中国イスラム教協会の陳広元会長は18日、ローマ法王ベネディクト16世がイスラム教を侮辱したと受け止められる発言をしたことについて「協会と中国のイスラム教徒は強い憤りと非難を表明する」と述べた。新華社とのインタビューに答えた。中国国内には約2000万人のイスラム教徒がいると推定されている。
毎日新聞 - 9月18日
■チャイナのイスラム教徒は、回族とウイグル族とが大きな割合を占めますが、それ以外にも同じ信仰を持つ少数民族が存在します。清朝を滅亡させた勢力の中に、四川省と新疆との広大な地域に荒れ狂ったイスラム教徒の反乱が有りました。
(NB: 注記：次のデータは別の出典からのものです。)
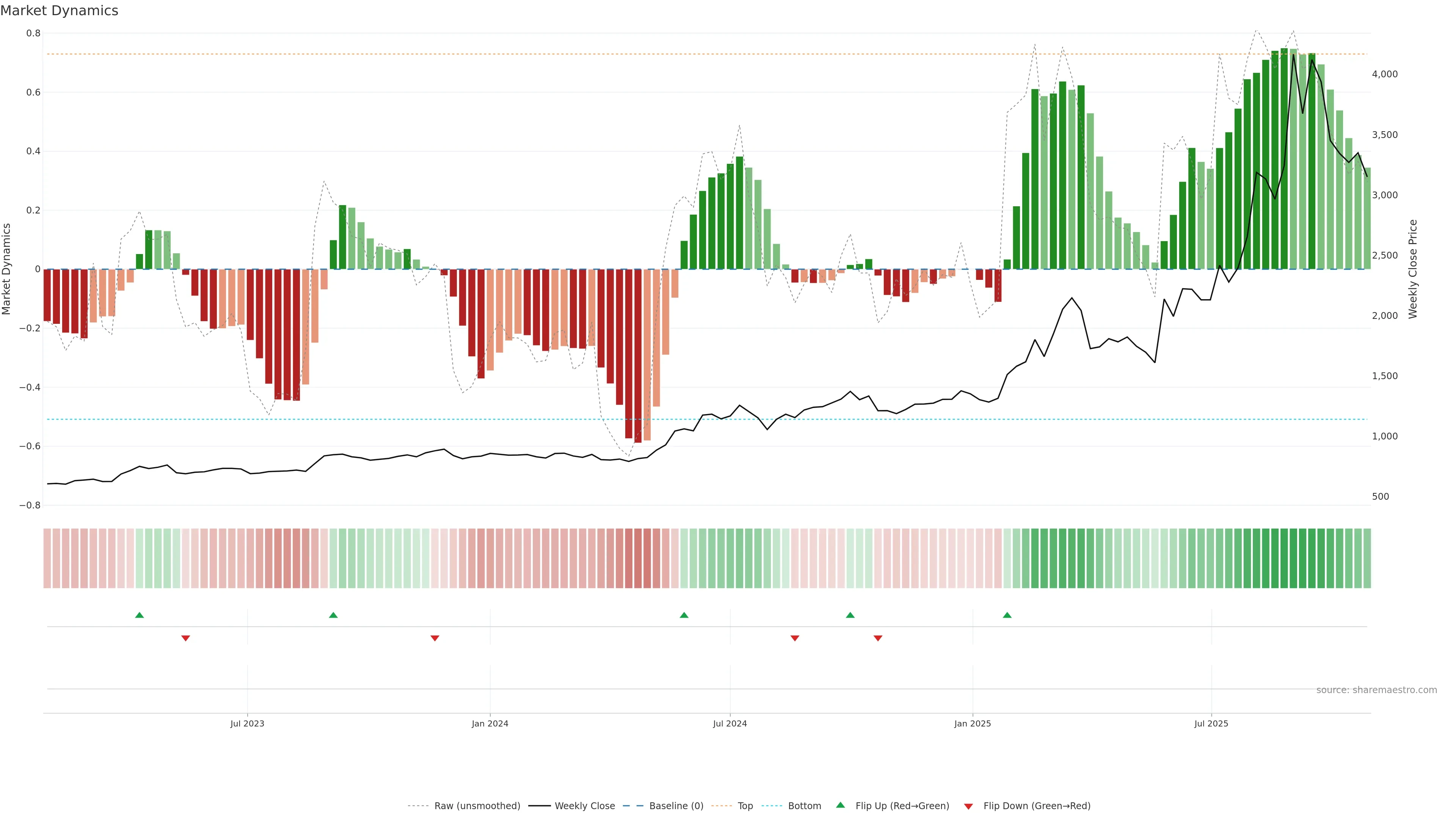Click the Weekly Close Price axis title
Viewport: 1456px width, 819px height.
click(1413, 269)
北京政府としても、上手にガス抜きしておかないと、何が起こるか分かったものではないので外交攻勢の材料に取り込みながら、ここは「信教の自由」を楯にして中東利権を守りつつ、国内の宗教的な不満を解消する一石二鳥の作戦を執っているわけですなあ。
ブッシュ米大統領は18日、ニューヨーク市内でマレーシアのアブドラ首相と会談し、イスラム教と暴力を結び付けたとされるローマ法王ベネディクト16世の発言にイスラム社会が強く反発している問題について、「法王は謝罪し、誠意を示したと信じている」と述べた。時事通信 - 9月19日
■行きがかり上、ブッシュ大統領はこう言うしか有りません。でも、自分がイラク攻撃の成功を宣言した時に用いた「十字軍」礼賛の言説に関しては、絶対に「謝罪」も「誠意」も見せることはないでしょうなあ。何だか政権末期を象徴するように、何かを言えば言うほど泥沼の深みに入っているような印象が強いですなあ。ちょっと古い記事ですが、ブッシュ大統領が素朴に信じ込んでいる現代の「十字軍」の正体が分かる話が有ります。
ブッシュ米大統領は…訪問先のブダペストで、ハンガリー動乱から今年で50年を迎えるのを記念して演説。自由への闘争を経て、社会主義政権の「圧政」から民主化を達成したハンガリーの歴史を例に、イラクでも自由を確立できると訴えた。治安の泥沼化が続くイラクは、かつてのハンガリーのように「犠牲と忍耐が必要」とも語った。民主化を求める市民が蜂起した1956年のハンガリー動乱は、当時のソ連の軍事介入で鎮圧され、多数が犠牲になった。大統領は、市民はそれでも「希望を持ち続け、1989年に民主化を達成した」と強調。市民を鼓舞した「民主化の理念」こそが、現在のイラクを率いるマリキ首相が支柱としているものだとの認識を示した。
共同通信 - 6月23日
■親父がレーガン大統領と一緒にソ連を崩壊させた「伝説」を、中東地域に強引に重ねているのが良く分かりますなあ。ハンガリー動乱もチェコ動乱も、米国はベトナム戦争に忙しくて結局は見棄てたのに、「希望」が民主化を達成したなどというアホな演説をしているのです。既に深刻な内戦状態になってしまったイラクに関して、さすがのブッシュ大統領もこんな演説はしなくなってしまいましたなあ。アフガニスタンは混乱の極致に近付き、イラクは外から流入するテロリストを追い回している内に宗教対立が噴き出し、おろおろしている間にレバノンが火を噴いて、米国本土は常に大規模テロが明日にも起こる心配が尽きない生活になりました。もう専門家の間でも、「何処で間違えたのか?」と問われても答えようのないどろどろの状態になってしまいました。米国の流儀は、アホな選択をした政権は最後まで間違いを認めず、単なる政権交代によって過去を隠蔽し続けるだけです。しかし、それが世界規模の大間違いだった場合には、米国内の政権交代だけで済む問題では有りませんぞ。